The decision set off a firestorm with Gov. Bev Perdue, who has vowed to keep the inmates behind bars until legal issues involving their release are resolved.

Some of those inmates have a chance at freedom, thanks to James Tyrone Woodson.

"It was my case in 1976 that overturned the death penalty in the state of North Carolina," Woodson said.

Now 58, Woodson was convicted in 1974 of first-degree murder in connection with the death of a convenience store clerk who was shot during a store robbery. Woodson, who claimed that his life would have been threatened if he did not join three others in the robbery, stayed in the car as a lookout.

At the time of his trial, state law automatically allowed for the death penalty for a first-degree murder conviction.

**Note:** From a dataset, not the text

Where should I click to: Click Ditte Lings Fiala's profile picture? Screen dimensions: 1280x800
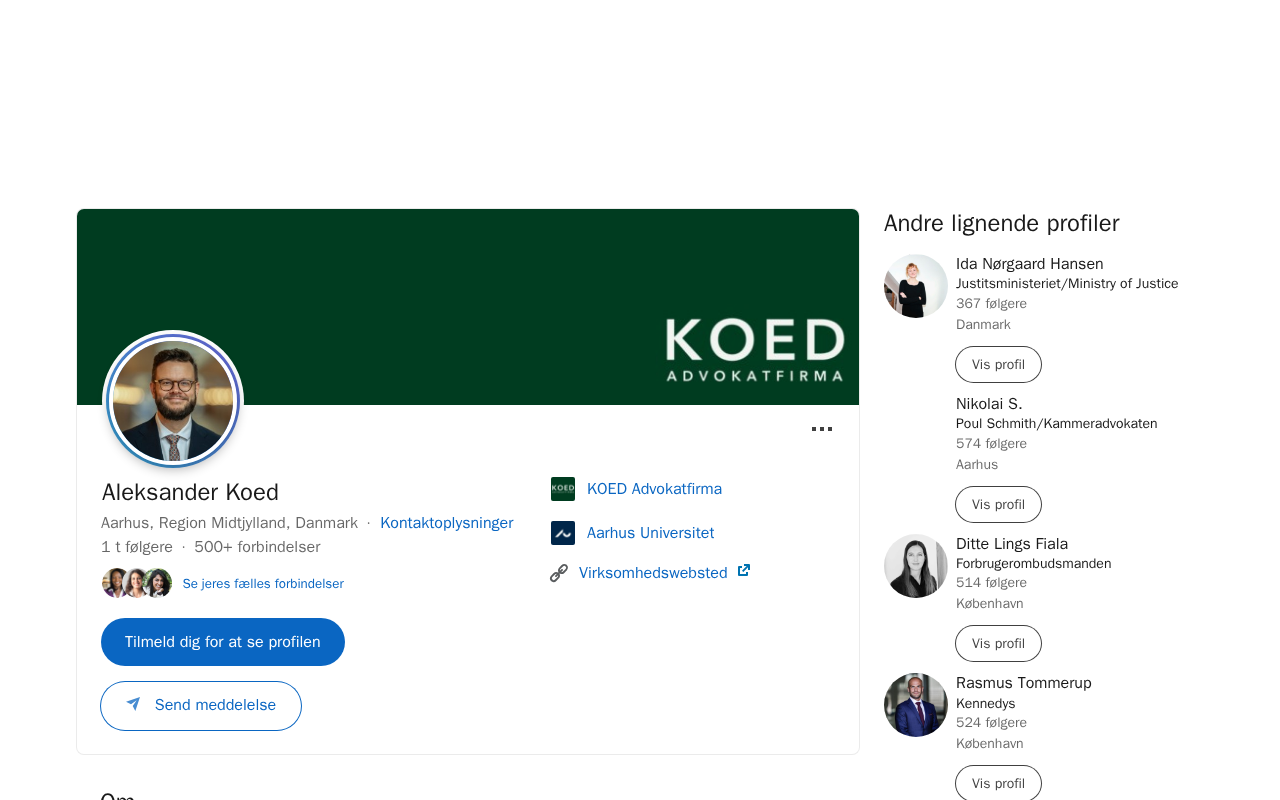[x=916, y=566]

Claiming the automatic death sentence violates the Eighth Amendment - which prohibits excessive bail, excessive fines or cruel and unusual punishments - Woodson appealed his case. Two years later, in 1976, the U.S. Supreme Court agreed, struck down the law and spared Woodson's life and 120 other inmates.

Seventeen years after the ruling, Woodson was free. He admits adjusting to life outside of prison wasn't easy on him and his wife.

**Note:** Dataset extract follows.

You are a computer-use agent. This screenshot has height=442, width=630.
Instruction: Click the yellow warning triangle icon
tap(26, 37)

"I thought I was going home as a husband, but I actually went home as a son, because she had to help me readjust," he said.

WRAL News first met James Woodson 11 years ago when he was the kitchen manager at the Raleigh Rescue Mission. These days, he has a job in Raleigh and preaches to inmates at Wake Correctional Center.

He's also watching the latest court case involving the 27 inmates.

The lead plaintiff in the dispute, Bobby Bowden, is one of the inmates whose life was spared by the Supreme Court 1976 decision.

Now it's Bowden's case that might spare others.

"But for the governor not wanting these men released, I would like to know from her, 'Why?'" he said.

Woodson was in a work-release program prior to gaining his freedom in 1993. The concern about some of the 27 inmates is that they will be set free without being properly prepared. That angers and frightens some people.

"That's to be understood," Woodson said. "While I was in (prison), I met other men who are so evil that I said to them, 'They should never let you go. You don't want to change.’"

Since his release, Woodson has led a crime-free life.

"You have to want to change," he said. "Nobody can make you change."

He credits the change to God and to people in the prison system who have supported and believed in him.

"There's a choice in the matter in life itself," he said. "Do you want to live? Do you want to be helpful to another individual because you've been helped?"

"It was a good feeling (when I was released). I, James Tyrone Woodson, don't ever want to be in prison again," he said.